Task instructions:
The word "will" marks the lines you need; copy each of them from the data.

————————

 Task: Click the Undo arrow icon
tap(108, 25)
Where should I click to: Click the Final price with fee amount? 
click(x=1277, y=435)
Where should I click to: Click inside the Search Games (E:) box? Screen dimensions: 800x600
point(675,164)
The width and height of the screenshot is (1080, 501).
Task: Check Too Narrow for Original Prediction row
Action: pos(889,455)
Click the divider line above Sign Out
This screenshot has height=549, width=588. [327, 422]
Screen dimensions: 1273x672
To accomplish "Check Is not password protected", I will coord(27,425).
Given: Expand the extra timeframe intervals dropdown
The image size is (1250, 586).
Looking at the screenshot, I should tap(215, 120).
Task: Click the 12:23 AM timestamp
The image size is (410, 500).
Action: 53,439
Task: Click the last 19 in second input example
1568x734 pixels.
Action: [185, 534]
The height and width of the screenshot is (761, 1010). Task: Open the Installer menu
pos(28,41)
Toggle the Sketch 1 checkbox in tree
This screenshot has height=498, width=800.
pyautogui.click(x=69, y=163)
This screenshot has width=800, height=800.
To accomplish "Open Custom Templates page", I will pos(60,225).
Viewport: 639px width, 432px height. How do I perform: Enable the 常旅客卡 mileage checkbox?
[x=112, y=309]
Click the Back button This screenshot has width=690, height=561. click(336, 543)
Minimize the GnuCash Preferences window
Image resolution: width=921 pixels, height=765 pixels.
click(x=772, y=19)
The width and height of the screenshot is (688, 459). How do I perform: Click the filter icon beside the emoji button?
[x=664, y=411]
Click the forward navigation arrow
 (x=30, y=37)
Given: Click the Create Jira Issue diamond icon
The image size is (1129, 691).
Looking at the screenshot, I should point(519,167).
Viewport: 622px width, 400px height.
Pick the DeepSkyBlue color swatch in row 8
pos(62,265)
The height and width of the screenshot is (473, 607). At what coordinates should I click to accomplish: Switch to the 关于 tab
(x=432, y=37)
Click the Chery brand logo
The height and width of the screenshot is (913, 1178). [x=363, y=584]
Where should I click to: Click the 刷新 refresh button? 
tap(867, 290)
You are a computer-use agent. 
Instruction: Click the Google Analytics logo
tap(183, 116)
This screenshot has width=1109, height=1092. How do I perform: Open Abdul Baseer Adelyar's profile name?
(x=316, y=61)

————————

Solution below:
To accomplish "Check Is not password protected", I will coord(27,425).
To accomplish "Open Custom Templates page", I will pos(60,225).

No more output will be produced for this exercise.